-- START PROVIDED DATA --

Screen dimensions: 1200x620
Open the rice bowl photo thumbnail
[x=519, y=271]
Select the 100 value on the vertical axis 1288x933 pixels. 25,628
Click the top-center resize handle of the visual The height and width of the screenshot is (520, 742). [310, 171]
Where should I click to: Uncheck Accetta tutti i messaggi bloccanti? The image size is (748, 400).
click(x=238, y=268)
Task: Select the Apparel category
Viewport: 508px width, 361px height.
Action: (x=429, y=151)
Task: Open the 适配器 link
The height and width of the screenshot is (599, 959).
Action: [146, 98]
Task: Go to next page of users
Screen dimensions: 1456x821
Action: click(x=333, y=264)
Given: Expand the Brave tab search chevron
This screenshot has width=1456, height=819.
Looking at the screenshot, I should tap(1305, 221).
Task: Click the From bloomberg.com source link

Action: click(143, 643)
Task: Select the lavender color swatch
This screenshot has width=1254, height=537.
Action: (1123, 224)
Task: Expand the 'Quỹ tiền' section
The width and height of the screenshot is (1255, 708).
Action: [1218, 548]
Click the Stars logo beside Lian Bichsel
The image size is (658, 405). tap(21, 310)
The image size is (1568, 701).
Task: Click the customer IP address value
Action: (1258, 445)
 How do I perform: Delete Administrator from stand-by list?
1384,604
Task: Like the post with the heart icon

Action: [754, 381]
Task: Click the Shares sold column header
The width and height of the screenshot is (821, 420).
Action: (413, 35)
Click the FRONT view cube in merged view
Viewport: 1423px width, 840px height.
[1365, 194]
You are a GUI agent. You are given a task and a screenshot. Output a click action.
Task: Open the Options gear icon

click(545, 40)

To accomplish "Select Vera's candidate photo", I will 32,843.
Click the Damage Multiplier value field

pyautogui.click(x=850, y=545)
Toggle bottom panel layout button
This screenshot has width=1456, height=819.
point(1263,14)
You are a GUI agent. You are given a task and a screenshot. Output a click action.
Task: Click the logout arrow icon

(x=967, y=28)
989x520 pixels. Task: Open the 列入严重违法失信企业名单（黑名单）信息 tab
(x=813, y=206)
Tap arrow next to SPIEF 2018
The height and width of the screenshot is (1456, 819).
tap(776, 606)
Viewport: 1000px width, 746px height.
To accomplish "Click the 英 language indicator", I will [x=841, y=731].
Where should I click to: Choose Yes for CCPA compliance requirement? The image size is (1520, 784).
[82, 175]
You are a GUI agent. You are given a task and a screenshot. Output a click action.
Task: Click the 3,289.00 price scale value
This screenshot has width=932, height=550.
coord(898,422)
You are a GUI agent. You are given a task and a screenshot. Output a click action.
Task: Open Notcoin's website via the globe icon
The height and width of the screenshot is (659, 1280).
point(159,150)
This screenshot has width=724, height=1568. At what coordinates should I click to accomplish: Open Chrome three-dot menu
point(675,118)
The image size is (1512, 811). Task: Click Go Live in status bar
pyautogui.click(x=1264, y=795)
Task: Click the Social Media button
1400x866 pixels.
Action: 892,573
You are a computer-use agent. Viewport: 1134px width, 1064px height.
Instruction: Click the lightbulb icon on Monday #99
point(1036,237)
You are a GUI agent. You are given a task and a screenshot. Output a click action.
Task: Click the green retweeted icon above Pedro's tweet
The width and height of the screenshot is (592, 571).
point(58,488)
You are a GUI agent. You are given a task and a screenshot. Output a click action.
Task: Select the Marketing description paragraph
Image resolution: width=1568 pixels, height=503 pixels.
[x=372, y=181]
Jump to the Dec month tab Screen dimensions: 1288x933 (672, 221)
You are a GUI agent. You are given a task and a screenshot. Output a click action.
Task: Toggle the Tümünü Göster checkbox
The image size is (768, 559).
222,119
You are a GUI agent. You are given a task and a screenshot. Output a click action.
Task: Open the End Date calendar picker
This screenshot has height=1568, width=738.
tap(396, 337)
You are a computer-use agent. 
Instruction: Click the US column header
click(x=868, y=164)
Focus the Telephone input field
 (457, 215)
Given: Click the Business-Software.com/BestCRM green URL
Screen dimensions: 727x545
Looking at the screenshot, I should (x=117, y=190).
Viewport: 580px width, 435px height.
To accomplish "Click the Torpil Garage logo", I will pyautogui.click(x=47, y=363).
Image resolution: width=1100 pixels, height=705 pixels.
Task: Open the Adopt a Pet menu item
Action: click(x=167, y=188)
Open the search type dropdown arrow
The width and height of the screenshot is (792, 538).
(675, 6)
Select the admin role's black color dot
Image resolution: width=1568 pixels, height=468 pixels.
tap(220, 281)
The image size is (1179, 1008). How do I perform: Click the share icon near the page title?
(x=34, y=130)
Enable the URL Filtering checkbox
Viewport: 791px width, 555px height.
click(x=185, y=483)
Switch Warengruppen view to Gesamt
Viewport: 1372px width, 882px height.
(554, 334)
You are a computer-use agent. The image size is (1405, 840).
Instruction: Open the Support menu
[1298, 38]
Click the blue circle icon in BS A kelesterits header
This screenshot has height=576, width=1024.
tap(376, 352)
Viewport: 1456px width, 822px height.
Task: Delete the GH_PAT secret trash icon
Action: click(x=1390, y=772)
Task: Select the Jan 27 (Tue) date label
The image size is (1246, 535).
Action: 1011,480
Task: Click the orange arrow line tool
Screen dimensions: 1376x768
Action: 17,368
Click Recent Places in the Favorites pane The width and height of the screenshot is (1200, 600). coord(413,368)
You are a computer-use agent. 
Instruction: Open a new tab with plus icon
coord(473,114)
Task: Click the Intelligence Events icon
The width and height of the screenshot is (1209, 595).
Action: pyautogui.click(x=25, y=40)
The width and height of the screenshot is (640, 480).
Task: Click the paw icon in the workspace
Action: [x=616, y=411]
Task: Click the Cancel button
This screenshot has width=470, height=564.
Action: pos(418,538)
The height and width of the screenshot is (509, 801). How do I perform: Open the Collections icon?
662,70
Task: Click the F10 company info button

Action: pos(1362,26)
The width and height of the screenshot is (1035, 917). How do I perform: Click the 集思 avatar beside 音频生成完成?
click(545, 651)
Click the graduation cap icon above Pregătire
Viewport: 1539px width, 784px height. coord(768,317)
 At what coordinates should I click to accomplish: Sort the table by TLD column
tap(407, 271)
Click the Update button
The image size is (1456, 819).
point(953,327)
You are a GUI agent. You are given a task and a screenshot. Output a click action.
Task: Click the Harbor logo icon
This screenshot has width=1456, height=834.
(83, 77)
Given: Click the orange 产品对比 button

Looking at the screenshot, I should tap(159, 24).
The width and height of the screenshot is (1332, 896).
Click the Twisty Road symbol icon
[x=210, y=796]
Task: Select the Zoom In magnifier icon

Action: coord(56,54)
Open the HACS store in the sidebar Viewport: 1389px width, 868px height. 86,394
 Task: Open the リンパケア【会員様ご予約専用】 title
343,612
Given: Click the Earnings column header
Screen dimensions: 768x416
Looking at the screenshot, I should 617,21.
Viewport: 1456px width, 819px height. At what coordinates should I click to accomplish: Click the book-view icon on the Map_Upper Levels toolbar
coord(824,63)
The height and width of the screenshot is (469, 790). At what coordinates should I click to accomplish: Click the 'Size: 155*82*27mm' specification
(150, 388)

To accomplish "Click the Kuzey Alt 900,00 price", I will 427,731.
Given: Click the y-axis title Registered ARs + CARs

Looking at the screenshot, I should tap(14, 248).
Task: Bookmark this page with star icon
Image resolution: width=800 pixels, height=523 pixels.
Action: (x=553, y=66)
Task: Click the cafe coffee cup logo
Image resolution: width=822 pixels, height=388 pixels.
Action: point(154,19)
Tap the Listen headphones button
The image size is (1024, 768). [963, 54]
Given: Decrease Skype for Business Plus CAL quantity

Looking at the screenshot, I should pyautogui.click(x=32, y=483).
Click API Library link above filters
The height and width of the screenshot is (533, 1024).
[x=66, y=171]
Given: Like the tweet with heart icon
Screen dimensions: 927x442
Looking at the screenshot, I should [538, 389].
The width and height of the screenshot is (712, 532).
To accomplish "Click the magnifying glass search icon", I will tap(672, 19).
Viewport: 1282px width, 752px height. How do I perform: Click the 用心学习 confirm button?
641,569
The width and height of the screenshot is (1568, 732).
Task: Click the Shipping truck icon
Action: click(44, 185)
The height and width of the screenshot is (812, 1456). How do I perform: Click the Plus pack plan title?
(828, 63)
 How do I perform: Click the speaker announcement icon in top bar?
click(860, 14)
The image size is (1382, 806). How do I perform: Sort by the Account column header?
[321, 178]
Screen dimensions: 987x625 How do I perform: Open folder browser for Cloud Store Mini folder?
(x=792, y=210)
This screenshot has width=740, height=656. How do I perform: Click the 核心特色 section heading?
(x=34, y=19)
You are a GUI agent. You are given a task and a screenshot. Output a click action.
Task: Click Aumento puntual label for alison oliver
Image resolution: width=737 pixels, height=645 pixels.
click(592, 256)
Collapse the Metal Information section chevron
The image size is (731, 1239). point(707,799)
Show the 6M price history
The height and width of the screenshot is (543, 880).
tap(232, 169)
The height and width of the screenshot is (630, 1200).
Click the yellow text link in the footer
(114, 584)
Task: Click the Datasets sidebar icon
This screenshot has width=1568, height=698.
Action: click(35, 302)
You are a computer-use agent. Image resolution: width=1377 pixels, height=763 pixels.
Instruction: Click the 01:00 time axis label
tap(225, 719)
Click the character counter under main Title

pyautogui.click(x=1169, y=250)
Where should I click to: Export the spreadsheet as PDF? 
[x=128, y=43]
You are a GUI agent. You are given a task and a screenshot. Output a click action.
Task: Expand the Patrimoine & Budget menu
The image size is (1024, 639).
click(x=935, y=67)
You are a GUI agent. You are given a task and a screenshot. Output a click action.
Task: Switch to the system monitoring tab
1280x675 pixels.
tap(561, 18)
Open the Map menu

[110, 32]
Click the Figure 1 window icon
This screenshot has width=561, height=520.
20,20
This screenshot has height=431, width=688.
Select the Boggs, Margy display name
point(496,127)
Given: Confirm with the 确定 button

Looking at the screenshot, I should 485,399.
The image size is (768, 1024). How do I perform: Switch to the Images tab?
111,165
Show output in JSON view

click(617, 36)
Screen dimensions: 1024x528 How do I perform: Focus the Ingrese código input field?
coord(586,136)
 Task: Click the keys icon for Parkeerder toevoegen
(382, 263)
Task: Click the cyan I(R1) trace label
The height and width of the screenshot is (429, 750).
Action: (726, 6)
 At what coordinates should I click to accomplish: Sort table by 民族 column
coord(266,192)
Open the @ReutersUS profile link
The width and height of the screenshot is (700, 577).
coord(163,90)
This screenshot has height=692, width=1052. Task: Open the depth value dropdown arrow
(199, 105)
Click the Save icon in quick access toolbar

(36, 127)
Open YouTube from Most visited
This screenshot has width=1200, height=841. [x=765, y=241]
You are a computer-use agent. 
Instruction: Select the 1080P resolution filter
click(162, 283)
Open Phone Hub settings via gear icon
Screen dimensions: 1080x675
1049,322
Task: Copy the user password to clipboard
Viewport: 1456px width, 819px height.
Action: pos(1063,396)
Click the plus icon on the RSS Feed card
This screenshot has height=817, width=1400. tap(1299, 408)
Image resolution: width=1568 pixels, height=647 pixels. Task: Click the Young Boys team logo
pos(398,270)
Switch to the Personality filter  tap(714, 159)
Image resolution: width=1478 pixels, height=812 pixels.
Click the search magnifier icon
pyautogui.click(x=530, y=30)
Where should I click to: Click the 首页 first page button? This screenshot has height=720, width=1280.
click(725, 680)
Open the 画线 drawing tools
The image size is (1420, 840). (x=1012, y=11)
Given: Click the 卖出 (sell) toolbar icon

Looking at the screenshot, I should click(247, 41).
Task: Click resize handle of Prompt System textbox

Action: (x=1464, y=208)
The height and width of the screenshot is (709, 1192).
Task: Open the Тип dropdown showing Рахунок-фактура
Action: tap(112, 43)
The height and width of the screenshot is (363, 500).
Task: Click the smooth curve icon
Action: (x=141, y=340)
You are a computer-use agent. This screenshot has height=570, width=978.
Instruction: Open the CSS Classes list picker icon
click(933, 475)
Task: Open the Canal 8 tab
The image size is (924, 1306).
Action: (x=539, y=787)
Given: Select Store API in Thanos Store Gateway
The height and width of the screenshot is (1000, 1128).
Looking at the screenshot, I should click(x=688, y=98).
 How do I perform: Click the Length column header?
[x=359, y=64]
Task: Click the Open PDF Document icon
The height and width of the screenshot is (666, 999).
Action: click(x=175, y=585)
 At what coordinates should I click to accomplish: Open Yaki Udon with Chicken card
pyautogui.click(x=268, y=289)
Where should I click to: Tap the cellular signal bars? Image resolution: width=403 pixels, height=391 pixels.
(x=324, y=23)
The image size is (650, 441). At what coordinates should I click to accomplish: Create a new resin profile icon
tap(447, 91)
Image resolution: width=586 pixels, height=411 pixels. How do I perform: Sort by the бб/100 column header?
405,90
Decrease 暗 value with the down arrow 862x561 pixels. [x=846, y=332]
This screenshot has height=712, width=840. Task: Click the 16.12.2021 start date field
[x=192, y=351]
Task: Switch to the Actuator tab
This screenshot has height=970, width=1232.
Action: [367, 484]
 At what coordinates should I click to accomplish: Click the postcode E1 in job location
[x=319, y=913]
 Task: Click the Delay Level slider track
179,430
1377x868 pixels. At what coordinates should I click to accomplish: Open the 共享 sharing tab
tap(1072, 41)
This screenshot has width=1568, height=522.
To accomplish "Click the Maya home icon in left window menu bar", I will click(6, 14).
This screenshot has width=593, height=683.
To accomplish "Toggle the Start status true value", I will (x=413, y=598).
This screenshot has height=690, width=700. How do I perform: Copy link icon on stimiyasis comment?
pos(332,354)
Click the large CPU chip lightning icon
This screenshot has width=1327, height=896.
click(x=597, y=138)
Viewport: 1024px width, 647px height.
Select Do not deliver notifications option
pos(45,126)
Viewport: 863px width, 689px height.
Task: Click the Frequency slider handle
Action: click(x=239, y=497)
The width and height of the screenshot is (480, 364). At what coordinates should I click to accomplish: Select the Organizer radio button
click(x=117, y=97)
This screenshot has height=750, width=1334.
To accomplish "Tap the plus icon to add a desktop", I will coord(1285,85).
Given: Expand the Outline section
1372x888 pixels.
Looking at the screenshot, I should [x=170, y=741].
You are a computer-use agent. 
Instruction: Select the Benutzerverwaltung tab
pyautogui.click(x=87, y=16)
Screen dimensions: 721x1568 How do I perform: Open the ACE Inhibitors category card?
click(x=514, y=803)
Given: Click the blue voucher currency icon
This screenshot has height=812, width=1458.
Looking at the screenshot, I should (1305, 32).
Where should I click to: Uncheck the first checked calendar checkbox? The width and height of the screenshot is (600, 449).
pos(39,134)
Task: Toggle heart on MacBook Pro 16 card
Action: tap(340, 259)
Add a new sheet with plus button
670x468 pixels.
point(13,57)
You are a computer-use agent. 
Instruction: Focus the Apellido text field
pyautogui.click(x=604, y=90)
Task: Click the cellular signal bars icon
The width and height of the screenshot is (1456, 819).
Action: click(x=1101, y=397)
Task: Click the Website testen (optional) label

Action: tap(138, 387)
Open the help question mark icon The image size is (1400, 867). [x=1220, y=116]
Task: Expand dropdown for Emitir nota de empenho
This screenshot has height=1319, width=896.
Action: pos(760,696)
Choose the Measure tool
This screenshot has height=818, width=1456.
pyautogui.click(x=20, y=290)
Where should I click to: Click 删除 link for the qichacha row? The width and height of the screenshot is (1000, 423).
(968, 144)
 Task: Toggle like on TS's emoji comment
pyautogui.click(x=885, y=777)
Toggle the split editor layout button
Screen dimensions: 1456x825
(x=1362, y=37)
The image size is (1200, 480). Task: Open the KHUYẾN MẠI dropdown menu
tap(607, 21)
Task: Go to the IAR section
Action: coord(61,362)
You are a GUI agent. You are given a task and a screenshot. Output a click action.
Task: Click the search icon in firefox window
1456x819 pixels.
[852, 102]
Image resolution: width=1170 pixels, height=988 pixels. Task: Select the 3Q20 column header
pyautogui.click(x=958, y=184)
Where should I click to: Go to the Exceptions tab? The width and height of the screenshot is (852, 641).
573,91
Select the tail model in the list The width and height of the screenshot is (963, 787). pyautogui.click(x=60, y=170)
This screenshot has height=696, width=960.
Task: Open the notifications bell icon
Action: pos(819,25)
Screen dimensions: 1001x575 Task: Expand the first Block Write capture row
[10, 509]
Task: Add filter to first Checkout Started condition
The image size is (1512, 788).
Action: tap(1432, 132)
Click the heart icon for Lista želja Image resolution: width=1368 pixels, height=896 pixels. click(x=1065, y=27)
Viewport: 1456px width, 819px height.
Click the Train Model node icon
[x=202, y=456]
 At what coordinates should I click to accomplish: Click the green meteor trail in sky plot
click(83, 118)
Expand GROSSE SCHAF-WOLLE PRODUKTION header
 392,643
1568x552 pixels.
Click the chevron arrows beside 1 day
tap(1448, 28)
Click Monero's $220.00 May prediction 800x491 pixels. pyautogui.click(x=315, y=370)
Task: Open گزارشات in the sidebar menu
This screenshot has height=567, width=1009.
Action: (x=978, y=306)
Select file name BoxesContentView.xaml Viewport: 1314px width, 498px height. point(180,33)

-- END PROVIDED DATA --

Copy out verbatim the lines from the one containing "The image size is (1382, 806)." through the one containing "point(496,127)", inclusive.

The image size is (1382, 806). How do I perform: Sort by the Account column header?
[321, 178]
Screen dimensions: 987x625 How do I perform: Open folder browser for Cloud Store Mini folder?
(x=792, y=210)
This screenshot has width=740, height=656. How do I perform: Click the 核心特色 section heading?
(x=34, y=19)
You are a GUI agent. You are given a task and a screenshot. Output a click action.
Task: Click Aumento puntual label for alison oliver
Image resolution: width=737 pixels, height=645 pixels.
click(592, 256)
Collapse the Metal Information section chevron
The image size is (731, 1239). point(707,799)
Show the 6M price history
The height and width of the screenshot is (543, 880).
tap(232, 169)
The height and width of the screenshot is (630, 1200).
Click the yellow text link in the footer
(114, 584)
Task: Click the Datasets sidebar icon
This screenshot has width=1568, height=698.
Action: click(35, 302)
You are a computer-use agent. Image resolution: width=1377 pixels, height=763 pixels.
Instruction: Click the 01:00 time axis label
tap(225, 719)
Click the character counter under main Title

pyautogui.click(x=1169, y=250)
Where should I click to: Export the spreadsheet as PDF? 
[x=128, y=43]
You are a GUI agent. You are given a task and a screenshot. Output a click action.
Task: Expand the Patrimoine & Budget menu
The image size is (1024, 639).
click(x=935, y=67)
You are a GUI agent. You are given a task and a screenshot. Output a click action.
Task: Switch to the system monitoring tab
1280x675 pixels.
tap(561, 18)
Open the Map menu

[110, 32]
Click the Figure 1 window icon
This screenshot has width=561, height=520.
20,20
This screenshot has height=431, width=688.
Select the Boggs, Margy display name
point(496,127)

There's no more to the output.